■ **Written instruction A**
Say whether each statement agrees with the text on space telescope cost models. Answer yes or no, and quote the deciding words of the text.
(i) Cost and engineering data were collected for 23 space telescopes.
(ii) A large telescope costs more per square meter of collecting aperture than a small one.
(iii) Statistical correlations were evaluated between 19 variables.
■ **Written instruction B**
Give the lines of the rows as a JSON list of strings, one string per line, with blank lines left out. Start with the first line of the rows and continue up to and including the line with "point(149,443)".
** Start Text section **
Specific cost estimating relationships (CERs) have been developed which show that aperture diameter is the primary cost driver for large space telescopes; technology development as a function of time reduces cost at the rate of 50% per 17 years; it costs less per square meter of collecting aperture to build a large telescope than a small telescope; and increasing mass reduces cost.

## I.

## INTRODUCTION

Multivariable parametric cost models for space telescopes provide several benefits to designers and space system project managers. They identify major architectural cost drivers and allow high-level design trades. They enable cost-benefit analysis for technology development investment. And, they provide a basis for estimating total project cost. A survey of historical models found that there is no definitive space telescope cost model. In fact, published models vary greatly [1]. Thus, there is a need for parametric space telescopes cost models. An effort is underway to develop single variable [2] and multi-variable [3] parametric space telescope cost models based on the latest available data and applying rigorous analytical techniques.

Specific cost estimating relationships (CERs) have been developed which show that aperture diameter is the primary cost driver for large space telescopes; technology development as a function of time reduces cost at the rate of 50% per 17 years; it costs less per square meter of collecting aperture to build a large telescope than a small telescope; and increasing mass reduces cost.

## II.

## MODEL CREATION

To develop a parametric cost models requires data. Cost and engineering data has been collected on 59 different parameters for 23 different UV, optical or infrared space telescopes. (Table 1 and 2)

## Table 1

UV/OIR Cost Model Missions Database

UV/Optical Telescopes | Infrared Telescopes |
---|---|

EUVE | CALIPSO |

FUSE | Herschel |

GALEX | ICESat |

HiRISE | IRAS |

HST | ISO |

HUT | JWST |

IUE | SOFIA |

Kepler | Spitzer (SIRTF) |

Copernicus (OAO-3) | TRACE |

SOHO/EIT | WIRE |

UIT | WISE |

WUPPE |

## Table 2

Cost Model Variables Study and the completeness of data knowledge

Parameters | % of Data |
---|---|

OTA Cost | 89% |

Total Phase A-D Cost w/o LV | 84% |

Aperture Diameter | 100% |

Avg. Input Power | 95% |

Total Mass | 89% |

OTA Mass | 89% |

Spectral Range | 100% |

Wavelength Diffraction Limit | 63% |

Primary Mirror Focal Length | 79% |

Design Life | 100% |

Data Rate | 74% |

Launch Date | 100% |

Year of Development | 95% |

Technology Readiness Level | 47% |

Operating Temperature | 95% |

Field of View | 79% |

Pointing Accuracy | 95% |

Orbit | 89% |

Development Period | 95% |

Average | 88% |

Statistical correlations have been evaluated between 19 variables and used to develop single and multi-variable cost estimating relationships (CERs) to model Optical Telescope Assembly (OTA) and Total Mission Cost. CERs are evaluated for their ‘goodness’.
** End Text section **
** Start Given data **
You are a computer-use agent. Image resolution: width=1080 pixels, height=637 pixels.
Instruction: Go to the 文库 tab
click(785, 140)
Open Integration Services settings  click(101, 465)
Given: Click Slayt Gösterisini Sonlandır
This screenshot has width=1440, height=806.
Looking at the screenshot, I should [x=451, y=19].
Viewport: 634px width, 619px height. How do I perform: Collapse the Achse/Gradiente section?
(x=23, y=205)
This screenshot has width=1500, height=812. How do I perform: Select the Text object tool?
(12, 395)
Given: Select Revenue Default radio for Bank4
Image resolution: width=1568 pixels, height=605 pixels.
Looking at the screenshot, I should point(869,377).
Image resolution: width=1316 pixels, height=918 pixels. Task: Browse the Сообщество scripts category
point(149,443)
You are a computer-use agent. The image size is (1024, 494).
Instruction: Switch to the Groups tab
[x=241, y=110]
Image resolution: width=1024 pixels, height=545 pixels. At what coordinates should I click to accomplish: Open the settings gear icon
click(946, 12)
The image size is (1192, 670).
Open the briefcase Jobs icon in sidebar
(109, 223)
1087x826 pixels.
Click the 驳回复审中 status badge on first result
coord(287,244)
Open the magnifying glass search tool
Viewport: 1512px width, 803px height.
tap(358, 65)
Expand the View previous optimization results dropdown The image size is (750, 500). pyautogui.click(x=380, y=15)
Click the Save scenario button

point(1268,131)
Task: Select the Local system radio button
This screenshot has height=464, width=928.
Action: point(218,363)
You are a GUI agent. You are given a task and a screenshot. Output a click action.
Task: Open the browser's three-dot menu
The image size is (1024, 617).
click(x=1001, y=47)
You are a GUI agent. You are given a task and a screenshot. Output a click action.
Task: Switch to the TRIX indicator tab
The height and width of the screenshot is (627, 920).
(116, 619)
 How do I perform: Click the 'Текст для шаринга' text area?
** End Given data **
■ **Complete answer A**
(i) Yes: "Cost and engineering data has been collected on 59 different parameters for 23 different UV, optical or infrared space telescopes."
(ii) No: "it costs less per square meter of collecting aperture to build a large telescope than a small telescope"
(iii) Yes: "Statistical correlations have been evaluated between 19 variables"

■ **Complete answer B**
[
  "You are a computer-use agent. Image resolution: width=1080 pixels, height=637 pixels.",
  "Instruction: Go to the 文库 tab",
  "click(785, 140)",
  "Open Integration Services settings  click(101, 465)",
  "Given: Click Slayt Gösterisini Sonlandır",
  "This screenshot has width=1440, height=806.",
  "Looking at the screenshot, I should [x=451, y=19].",
  "Viewport: 634px width, 619px height. How do I perform: Collapse the Achse/Gradiente section?",
  "(x=23, y=205)",
  "This screenshot has width=1500, height=812. How do I perform: Select the Text object tool?",
  "(12, 395)",
  "Given: Select Revenue Default radio for Bank4",
  "Image resolution: width=1568 pixels, height=605 pixels.",
  "Looking at the screenshot, I should point(869,377).",
  "Image resolution: width=1316 pixels, height=918 pixels. Task: Browse the Сообщество scripts category",
  "point(149,443)"
]